Trotzdem zeigen ukrainische Beamte keine Anzeichen von Verzweiflung. Sie stärken ihre Verteidigungspositionen und beeilen sich, innovative Technologien am Boden einzusetzen, wie zum Beispiel fortschrittliche Drohnen. Sie fragen sich, ob die Russen jetzt in der Lage sind, vor Ort einen großen Durchbruch zu erzielen. Viele Ukrainer sind immer noch zuversichtlich, dass sie mit ausreichend Waffen und Munition die Errungenschaften Russlands der letzten zwei Jahre wieder rückgängig machen können.
Während sie ihre Dankbarkeit für die US-Hilfe zum Ausdruck brachten, machten ukrainische Beamte und andere in Kiew ihre Verärgerung über drei Punkte deutlich:Erstens: Da die NATO im Juli 2024 ein Gipfeltreffen in Washington plant, möchten die Ukrainer eine klare Botschaft über ihre Aufnahme in das Bündnis und idealerweise eine Einladung erhalten. Sie legen besonderen Wert darauf, dass die USA die wichtigste Stimme in der NATO haben. Natürlich kämpfen die Ukrainer um das Überleben ihres Landes, aber sie sehen in diesem Kampf auch den Schutz der NATO und Europas vor der russischen Bedrohung, die über die Grenzen der Ukraine hinausgeht.
Zweitens führte die Unfähigkeit des Kongresses, einen Gesetzentwurf über zusätzliche Hilfe für die Ukraine zu verabschieden, zu einer Lücke im Fluss amerikanischer Hilfe, die sich auf das Schlachtfeld auswirkte. Dies spiegelt sich insbesondere in der Zunahme der Verluste unter den Ukrainern wider. Die Ukrainer sind sich der Arbeitsweise des Repräsentantenhauses, insbesondere der Rolle des Sprechers und der Petenten, bewusst geworden, aber ihre Enttäuschung ist spürbar.
Drittens besuchte der nationale Sicherheitsberater der USA, Jake Sullivan, letzte Woche Kiew und hinterließ bei den Ukrainern sichtlich Unzufriedenheit mit seiner Bitte, die Angriffe auf Ölraffinerien in Russland zu stoppen. Die Ukrainer nehmen mit einiger Verärgerung Beschränkungen für den Einsatz der von den USA bereitgestellten Waffen für Zwecke auf dem Territorium der Ukraine in Kauf. Jedenfalls nutzt die Ukraine im Inland hergestellte Drohnen, um russische Ölraffinerien anzugreifen, die legitime militärische Ziele sind. Bisher haben sie Anlagen angegriffen, die sieben bis acht Prozent der russischen Erdölprodukte produzieren, und viele andere befinden sich in Reichweite ukrainischer Drohnen.
Es gibt Fragen zur Rechtfertigung der Forderung nach einem Ende der Angriffe auf Ölraffinerien, die Berichten zufolge mit den Ölpreisen in Zusammenhang standen.

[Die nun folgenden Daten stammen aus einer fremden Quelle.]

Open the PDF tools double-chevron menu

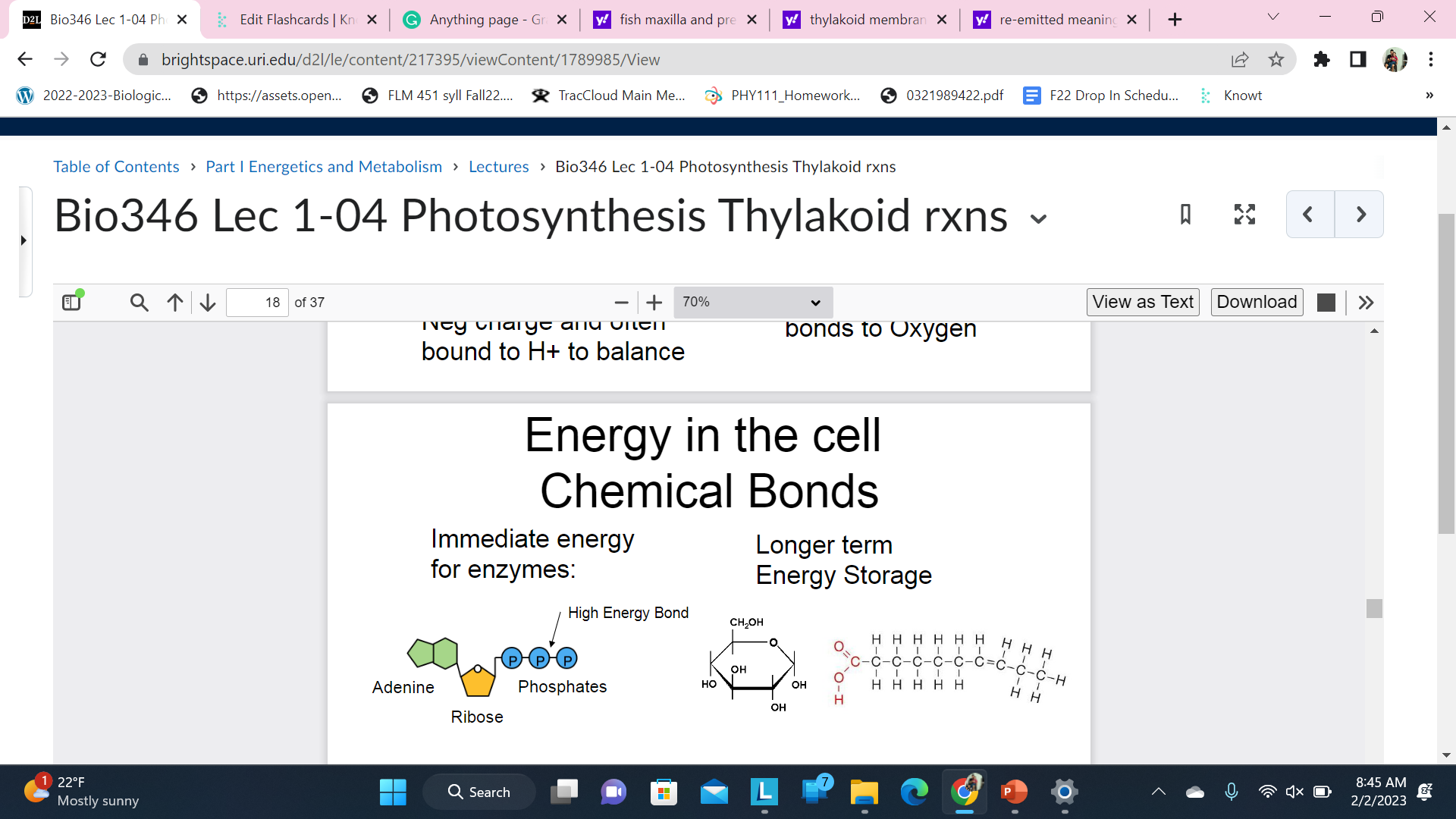[1366, 303]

Russland exportiert hauptsächlich Rohöl, keine Erdölprodukte; Daher ist nicht klar, wie sich die Verringerung der Kapazität russischer Raffinerien auf die Ölexporte auswirken wird. Wie ein hochrangiger ukrainischer Beamter es ausdrückte: „Hören Sie auf, uns zu sagen, wir sollen keine Ziele in Russland angreifen.“
Wir verließen Kiew inspiriert von der Widerstandskraft, dem Mut und der unerschütterlichen Überzeugung der Ukrainer, dass sie eine der größten Militärmächte der Welt besiegen können. Die Vereinigten Staaten haben ein vitales nationales Interesse am Erfolg der Ukraine. Würden sich Putin und der Kreml vom Sieg in der Ukraine inspirieren lassen, würden sie eine viel größere Bedrohung für den Rest Europas darstellen. Die Biden-Regierung und der Kongress müssen unverzüglich handeln, um den Ukrainern zum Sieg zu verhelfen.